Politik Agraria: Siapa yang Diuntungkan, Siapa yang Dikorbankan?

Politik Agraria: Siapa Raya, Siapa Teraniaya?

Politik agraria adalah jantung dari bagaimana sebuah negara mengatur kepemilikan, penggunaan, dan pengelolaan tanah serta sumber daya alam di atasnya. Lebih dari sekadar isu teknis, ini adalah medan perebutan kekuasaan dan kesejahteraan yang menentukan nasib jutaan orang. Di balik setiap kebijakan agraria, selalu ada pertanyaan fundamental: siapa yang diuntungkan dan siapa yang dikorbankan?

Siapa yang Diuntungkan?

Dalam banyak kasus, kebijakan agraria cenderung menguntungkan modal besar dan korporasi. Melalui pemberian konsesi lahan skala luas untuk perkebunan (sawit, karet), pertambangan, atau infrastruktur, mereka mendapatkan akses eksklusif ke sumber daya yang melimpah. Regulasi yang longgar, proses perizinan yang cepat, dan dukungan politik seringkali menjadi jalan tol bagi ekspansi bisnis ini. Elit politik dan pemodal besar yang berafiliasi seringkali menjadi pihak yang "raya" (kaya/berjaya) dari sistem ini, mengumpulkan keuntungan finansial yang signifikan.

Siapa yang Dikorbankan?

Di sisi lain, yang paling sering menjadi korban adalah petani kecil, masyarakat adat, dan kaum tak bertanah. Mereka kehilangan hak atas tanah ulayat atau lahan garapan turun-temurun akibat klaim tumpang tindih, penggusuran paksa, atau kriminalisasi saat mempertahankan haknya. Kehilangan tanah berarti kehilangan mata pencarian, identitas budaya, dan jaminan pangan. Mereka terpinggirkan, terpaksa menjadi buruh upahan di tanah sendiri yang kini dikuasai korporasi, atau bermigrasi ke kota tanpa bekal. Inilah kelompok yang "teraniaya" oleh sistem agraria yang timpang.

Dampak Lebih Luas

Ketimpangan agraria ini tidak hanya menciptakan kesenjangan ekonomi yang parah, tetapi juga memicu konflik sosial yang berkepanjangan dan kerusakan lingkungan.
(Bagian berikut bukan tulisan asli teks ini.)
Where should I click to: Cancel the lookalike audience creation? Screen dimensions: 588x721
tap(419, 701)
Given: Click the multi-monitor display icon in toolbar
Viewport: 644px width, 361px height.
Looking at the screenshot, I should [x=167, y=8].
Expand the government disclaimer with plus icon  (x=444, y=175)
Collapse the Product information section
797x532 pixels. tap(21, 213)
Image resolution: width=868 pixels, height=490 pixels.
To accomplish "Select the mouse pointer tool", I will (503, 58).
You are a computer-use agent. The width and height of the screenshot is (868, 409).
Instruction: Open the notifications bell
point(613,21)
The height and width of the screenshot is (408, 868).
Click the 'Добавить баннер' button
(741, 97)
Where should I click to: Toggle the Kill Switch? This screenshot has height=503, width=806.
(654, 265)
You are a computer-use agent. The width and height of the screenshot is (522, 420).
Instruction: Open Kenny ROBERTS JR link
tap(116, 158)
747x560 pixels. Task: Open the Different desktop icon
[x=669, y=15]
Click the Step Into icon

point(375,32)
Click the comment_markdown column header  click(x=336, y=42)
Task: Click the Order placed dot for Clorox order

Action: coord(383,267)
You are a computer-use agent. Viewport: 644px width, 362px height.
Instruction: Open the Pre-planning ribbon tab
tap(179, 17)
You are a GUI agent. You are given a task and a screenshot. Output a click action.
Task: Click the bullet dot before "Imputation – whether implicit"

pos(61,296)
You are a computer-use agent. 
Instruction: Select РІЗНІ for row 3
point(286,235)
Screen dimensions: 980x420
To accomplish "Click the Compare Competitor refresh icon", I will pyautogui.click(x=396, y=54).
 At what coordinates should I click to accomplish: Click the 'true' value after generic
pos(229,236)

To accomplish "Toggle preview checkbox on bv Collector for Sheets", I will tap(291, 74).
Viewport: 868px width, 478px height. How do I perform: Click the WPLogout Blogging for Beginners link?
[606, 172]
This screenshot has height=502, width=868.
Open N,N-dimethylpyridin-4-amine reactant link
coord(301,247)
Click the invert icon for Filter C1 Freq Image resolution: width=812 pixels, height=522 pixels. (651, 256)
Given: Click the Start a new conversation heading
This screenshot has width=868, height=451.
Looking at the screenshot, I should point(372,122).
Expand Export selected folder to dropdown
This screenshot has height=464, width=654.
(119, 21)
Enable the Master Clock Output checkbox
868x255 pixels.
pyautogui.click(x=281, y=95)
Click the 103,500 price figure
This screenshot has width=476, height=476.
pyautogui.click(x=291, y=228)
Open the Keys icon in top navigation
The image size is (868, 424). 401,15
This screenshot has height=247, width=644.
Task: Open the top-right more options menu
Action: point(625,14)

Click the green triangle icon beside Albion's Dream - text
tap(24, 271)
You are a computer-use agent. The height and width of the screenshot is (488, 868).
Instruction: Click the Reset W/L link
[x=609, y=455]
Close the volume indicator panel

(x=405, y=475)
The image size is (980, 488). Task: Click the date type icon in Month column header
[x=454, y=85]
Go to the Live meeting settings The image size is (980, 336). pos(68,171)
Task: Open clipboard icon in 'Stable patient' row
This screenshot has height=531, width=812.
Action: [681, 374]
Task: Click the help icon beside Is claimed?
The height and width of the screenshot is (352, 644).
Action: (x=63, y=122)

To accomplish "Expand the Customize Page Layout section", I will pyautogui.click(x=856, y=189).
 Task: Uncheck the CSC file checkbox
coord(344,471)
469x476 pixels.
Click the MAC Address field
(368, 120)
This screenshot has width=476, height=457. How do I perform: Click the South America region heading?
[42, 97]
Deforestasi, hilangnya keanekaragaman hayati, dan pencemaran seringkali menjadi efek samping dari eksploitasi lahan yang masif.

Oleh karena itu, politik agraria yang adil bukan hanya tentang redistribusi tanah, tetapi juga tentang pengakuan hak, perlindungan masyarakat rentan, dan pengelolaan sumber daya yang berkelanjutan. Tanpa itu, setiap jengkal tanah yang digarap hanya akan memperlebar jurang antara mereka yang raya dan mereka yang teraniaya.